W wydanej opinii zielonogórska Izba podzieliła wcześniejsze stanowisko RIO w Białymstoku, jeżeli chodzi o legalność wydatków, zgodnie z którym w przypadku łączenia mandatu radnego ze sprawowaną funkcją sołtysa przysługuje wypłata tylko jednej diety.
"W przypadku łączenia funkcji sołtysa z mandatem radnego zasadnym jest wypłacanie tylko jednej diety (nie można pobierać diety dwukrotnie za tę samą czynność - np. za udział w sesji)" - czytamy w opinii RIO w Zielonej Górze.
W uzasadnieniu Izba przypomniała, że dieta nie jest wynagrodzeniem, a ekwiwalentem za utracone korzyści (np. pomniejszonego
wynagrodzenia za pracę w związku z obecnością na sesji rady gminy), jakie radny czy sołtys nie uzyskuje w związku z wykonywaniem swego mandatu.
"Dieta nie ma charakteru świadczenia pracowniczego, które wynika z faktu bycia radnym lub sołtysem. Jej zadaniem jest wyrównanie wydatków oraz strat spowodowanych wypełnianiem obowiązków wynikających z pełnienia określonej funkcji w samorządzie" - wskazano w opinii RIO.

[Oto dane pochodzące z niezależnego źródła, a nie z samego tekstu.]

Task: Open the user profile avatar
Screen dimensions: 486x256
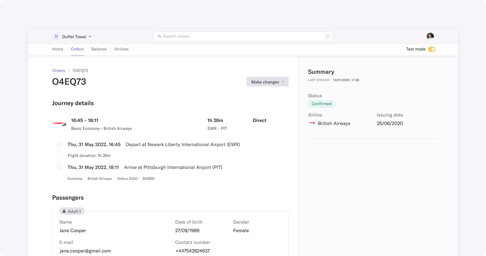Action: click(x=430, y=36)
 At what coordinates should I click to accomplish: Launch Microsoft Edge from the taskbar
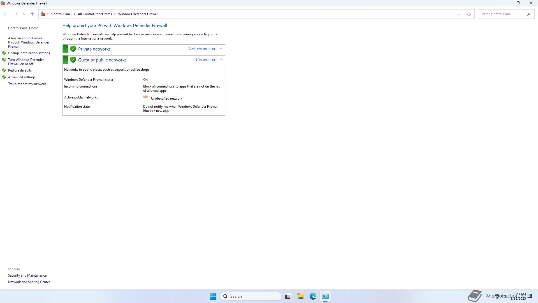313,296
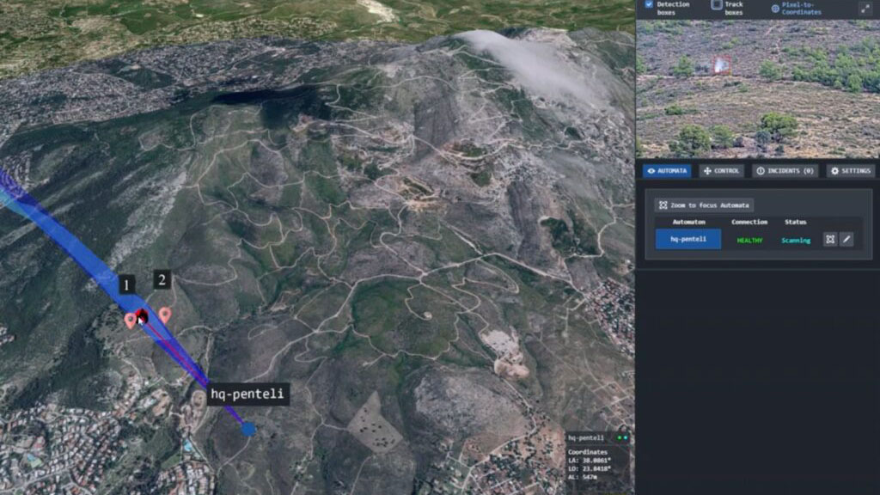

Izba przywołała też orzecznictwo sądów administracyjnych, w tym wyrok NSA (sygn. akt III OSK 5051/21, wyrok NSA sygn. akt II OSK 2794/16).
Z kolei RIO w Olsztynie, która również wydała opinię w podobnej sprawie, stanęła na stanowisku, że decyzja w kwestii wypłaty diety sołtysowi, który jest radnym, leży w kompetencjach rady gminy. Zdaniem RIO radni, podejmując uchwałę w tej sprawie, powinni rozważyć, w jakim zakresie działalność sołtysa pokrywa się z obowiązkami radnego.